Im Geschäftsbereich Silizium & Wafer bietet centrotherm über die Tochtergesellschaft Centrotherm SiTec GmbH Engineering Dienstleistungen und Ausrüstung für die Herstellung von Solarsilizium an, womit Solarzellenhersteller ihre eigene Rohstoffversorgung decken können. Auch die auf Vakuumtechnik und Plasmatechnologien spezialisierte FHR Anlagenbau GmbH ist eine Tochtergesellschaft von centrotherm.
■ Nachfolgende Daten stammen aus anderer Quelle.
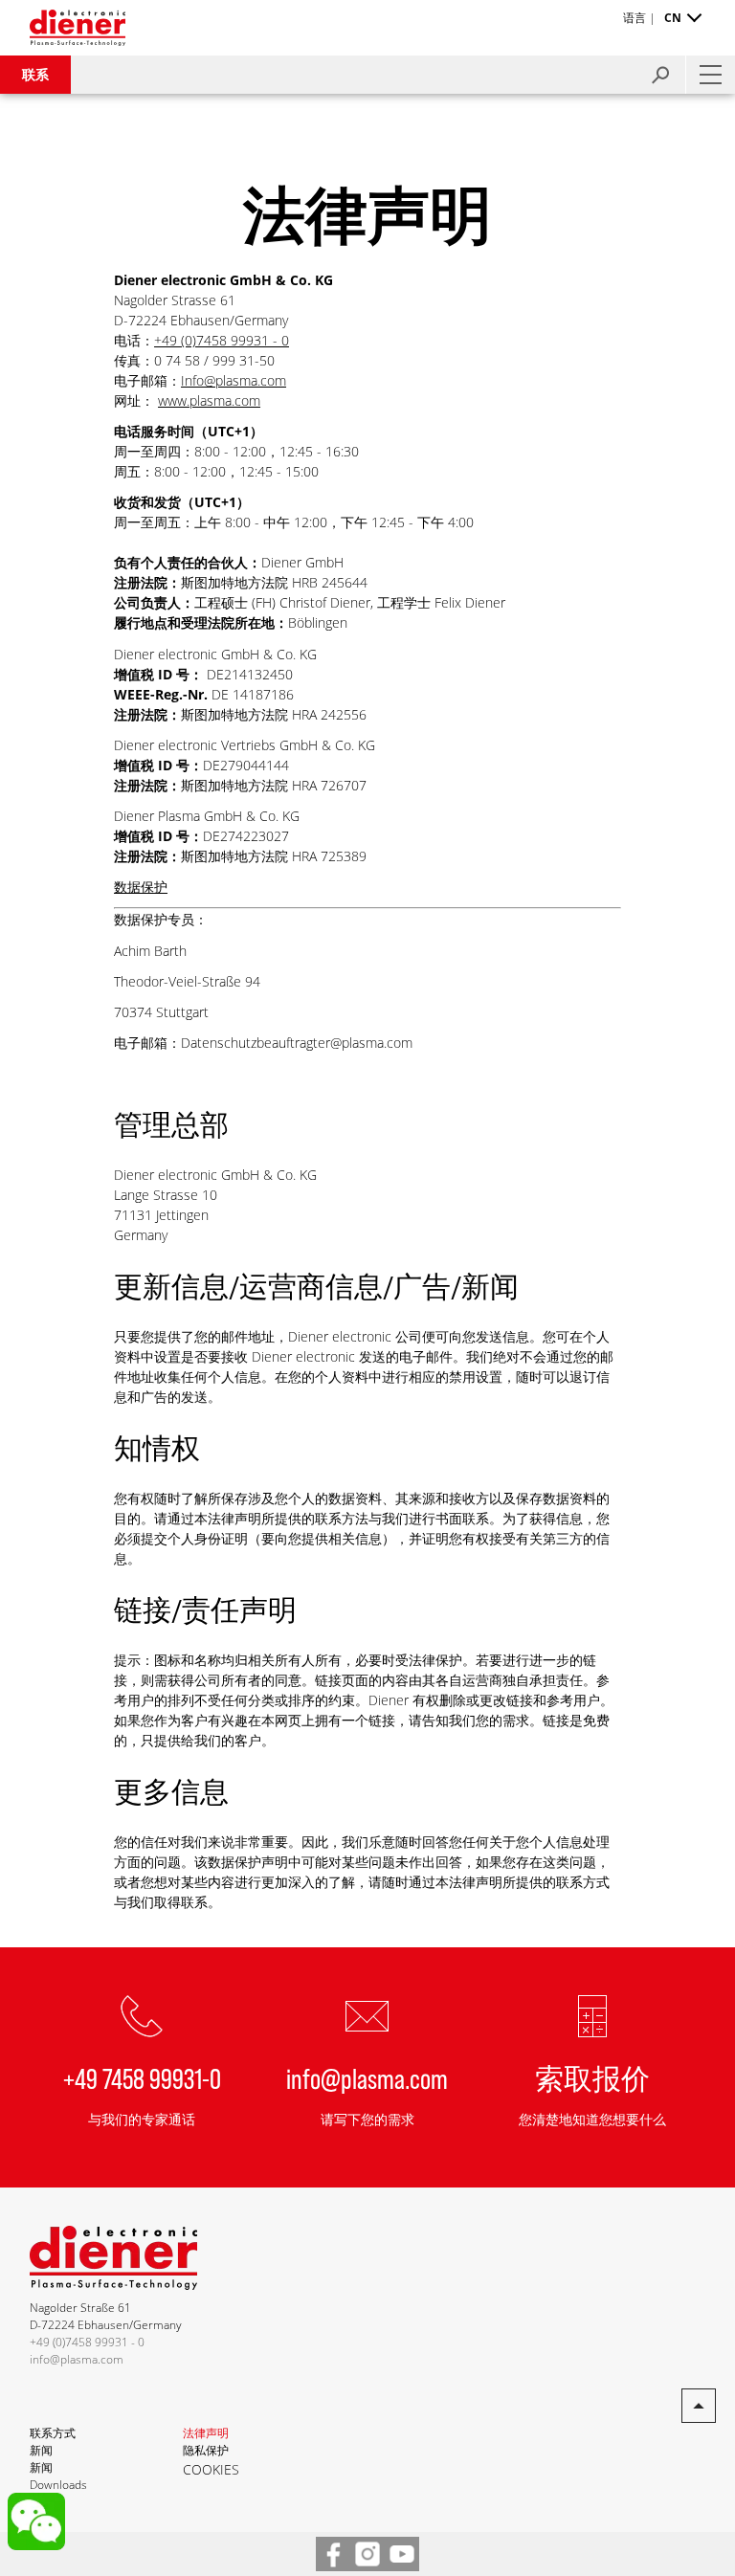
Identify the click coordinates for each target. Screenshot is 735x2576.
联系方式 (53, 2433)
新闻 (41, 2450)
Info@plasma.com (233, 380)
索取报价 (592, 2077)
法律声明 (206, 2433)
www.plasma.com (209, 400)
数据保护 (140, 886)
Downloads (58, 2484)
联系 (35, 74)
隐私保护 (206, 2450)
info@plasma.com (367, 2077)
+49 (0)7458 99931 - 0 (221, 340)
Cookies (211, 2469)
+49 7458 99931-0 (142, 2077)
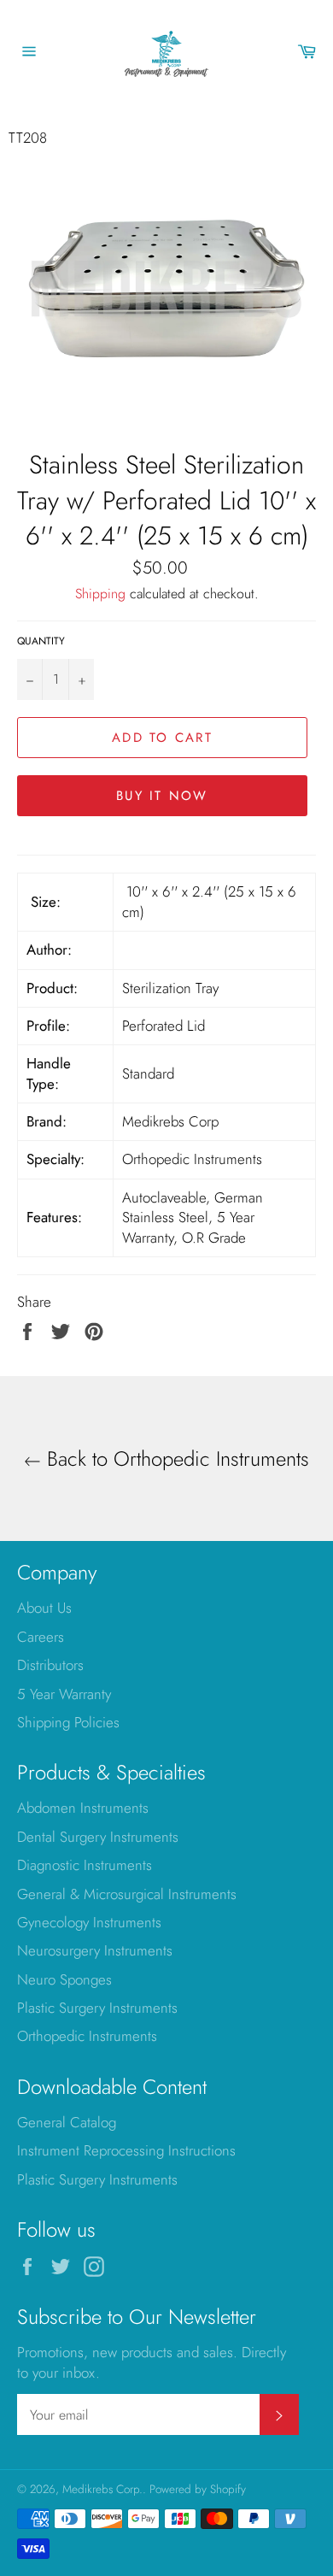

Inzwischen bietet centrotherm über das Tochterunternehmen GP Solar auch optische Messsysteme (GP Solar Inspect) an, welche die Qualitätskontrolle bei Wafer- und Solarzellen- sowie Modulprodukten verbessern sollen. Im November 2008 verstärkte sich centrotherm im Siliziumbereich und schluckte den Maschinenbauer Michael Glatt Maschinenbau GmbH. Die Gesellschaft gilt als Marktführer im Bereich Druckbehälter und Apparate, die auch in der Produktion von Solarsilizium zum Einsatz kommen. Zuvor hatte centrotherm bereits den Solarsilizium-Spezialisten SolMic GmbH hinzugekauft.

Neben dem Hauptsitz in Deutschland, ist centrotherm auch mit Niederlassungen im Ausland aktiv. Im Jahr 2008 hat das Unternehmen mit der 100prozentigen Tochtergesellschaft centrotherm photovoltaics Italia S.R.L. eine Niederlassung in Italien gegründet. Mit der 100prozentigen Tochtergesellschaft centrotherm photovoltaics USA Inc. ist das Unternehmen auch in den USA präsent. In 2010 gründete centrotherm noch eine weitere Tochtergesellschaft in Shanghai (China) sowie eine Tochtergesellschaft in Indien. Zu den Kunden des Unternehmens zählen Branchengrößen wie Q-Cells, Ersol, Sunways oder Suniva. Zudem kündigte man an, mit der Reis GmbH & Co. KG Maschinenfabrik gemeinsam Lösungen für schlüsselfertige Produktionslinien zur Herstellung kristalliner Solarzellen und Module anzubieten und weiterzuentwickeln. Ende des Jahres 2010 beteiligte sich centrotherm mit 14,4 Prozent an dem taiwanesischen CIGS-Dünnschicht-Solarmodulhersteller Sunshine PV Corp. An den deutschen Standorten Blaubeuren, Konstanz, Dresden, Burghausen und Abensberg sowie den internationalen Service- und Vertriebsgesellschaften in Europa, Asien und den USA sind derzeit mehr als 1.400 Mitarbeiter beschäftigt.

Zahlen

Auf Grundlage der guten Ergebnisse aus 2010 wird centrotherm in 2011 erstmalig eine Dividende ausschütten. Sie soll je Aktie bei 0,50 Euro liegen. Zudem sei eine einmalige Bonusdividende von 0,20 Euro je Stückaktie angesetzt worden. Über die Ausschüttung entscheidet am 18. August 2011 die Hauptversammlung. In Abhängigkeit zur Unternehmensentwicklung soll auch in den kommenden Geschäftsjahren eine Dividende geplant werden.